Il en était encore à s’escrimer après ce rosbif primitif lorsque Bram, ayant terminé sa viande, se remit sur ses pieds et, sans plus attendre, donna, par un cri aigu, le signal du départ. Les loups s’agitèrent dans leurs traits et Philip reprit sa place dans le traîneau, avec Bram dans son dos.

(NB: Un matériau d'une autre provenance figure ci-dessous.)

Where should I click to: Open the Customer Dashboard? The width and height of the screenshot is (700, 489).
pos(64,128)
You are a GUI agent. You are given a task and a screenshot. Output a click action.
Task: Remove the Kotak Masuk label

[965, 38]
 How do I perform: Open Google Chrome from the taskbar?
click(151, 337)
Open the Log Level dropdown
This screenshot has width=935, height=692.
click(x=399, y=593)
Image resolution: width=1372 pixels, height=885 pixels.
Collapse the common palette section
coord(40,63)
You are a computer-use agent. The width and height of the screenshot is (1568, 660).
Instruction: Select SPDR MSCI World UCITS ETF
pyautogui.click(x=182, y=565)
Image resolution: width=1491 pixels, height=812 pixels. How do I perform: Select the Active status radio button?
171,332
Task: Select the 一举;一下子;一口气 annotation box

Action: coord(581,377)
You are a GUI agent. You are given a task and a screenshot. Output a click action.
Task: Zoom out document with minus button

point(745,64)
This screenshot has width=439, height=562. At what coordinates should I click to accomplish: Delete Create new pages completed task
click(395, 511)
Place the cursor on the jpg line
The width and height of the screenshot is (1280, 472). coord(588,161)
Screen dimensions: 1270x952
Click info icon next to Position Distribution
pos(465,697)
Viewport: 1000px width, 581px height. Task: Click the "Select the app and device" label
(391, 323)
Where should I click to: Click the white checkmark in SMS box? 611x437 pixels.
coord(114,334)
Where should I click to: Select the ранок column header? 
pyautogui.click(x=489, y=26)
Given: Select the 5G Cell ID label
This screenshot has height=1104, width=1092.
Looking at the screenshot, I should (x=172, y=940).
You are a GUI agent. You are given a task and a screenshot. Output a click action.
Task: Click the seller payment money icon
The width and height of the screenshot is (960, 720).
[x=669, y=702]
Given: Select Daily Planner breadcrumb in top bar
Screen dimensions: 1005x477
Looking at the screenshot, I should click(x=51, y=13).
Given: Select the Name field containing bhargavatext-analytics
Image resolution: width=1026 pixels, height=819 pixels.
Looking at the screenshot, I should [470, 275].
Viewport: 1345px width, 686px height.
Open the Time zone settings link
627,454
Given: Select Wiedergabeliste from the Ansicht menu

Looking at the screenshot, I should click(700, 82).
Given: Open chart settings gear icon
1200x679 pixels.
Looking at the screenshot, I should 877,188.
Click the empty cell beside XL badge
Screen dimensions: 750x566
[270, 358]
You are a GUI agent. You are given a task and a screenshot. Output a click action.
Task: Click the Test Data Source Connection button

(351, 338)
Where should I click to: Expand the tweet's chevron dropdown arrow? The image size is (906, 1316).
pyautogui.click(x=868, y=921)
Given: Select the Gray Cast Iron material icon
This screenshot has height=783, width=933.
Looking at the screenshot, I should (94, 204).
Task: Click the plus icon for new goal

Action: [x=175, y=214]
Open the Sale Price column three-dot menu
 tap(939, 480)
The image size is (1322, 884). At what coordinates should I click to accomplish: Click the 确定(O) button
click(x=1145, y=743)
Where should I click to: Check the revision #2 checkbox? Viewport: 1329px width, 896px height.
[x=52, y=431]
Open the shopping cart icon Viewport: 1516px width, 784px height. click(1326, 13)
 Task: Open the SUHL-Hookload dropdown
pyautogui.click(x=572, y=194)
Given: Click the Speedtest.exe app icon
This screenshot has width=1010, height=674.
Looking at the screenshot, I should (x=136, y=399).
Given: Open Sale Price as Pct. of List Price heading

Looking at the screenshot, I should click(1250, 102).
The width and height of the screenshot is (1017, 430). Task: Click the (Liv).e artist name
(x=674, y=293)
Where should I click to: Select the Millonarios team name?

La diabolique randonnée recommença et, bien des années après, Philip s’en souvenait encore. Tantôt Bram demeurait debout sur le traîneau, tantôt, et plus souvent, il courait soit en arrière, soit en tête de l’attelage. Les loups fournissaient, comme Bram, un effort au-delà de la nature. Ils déferlaient sans trêve sur le Barren neigeux, sans halte ni repos. Si, parfois, ils semblaient fléchir sous leurs traits, le fouet de caribou claquait sur leurs dos gris et la voix aiguë de Bram leur claironnait aux oreilles ses exhortations sauvages. La croûte gelée était si résistante que les raquettes étaient devenues inutiles. À six reprises différentes, Philip, quittant le traîneau, courut de concert avec l’homme-loup, épaule contre épaule, et avec la horde, jusqu’à ce qu’il perdît souffle.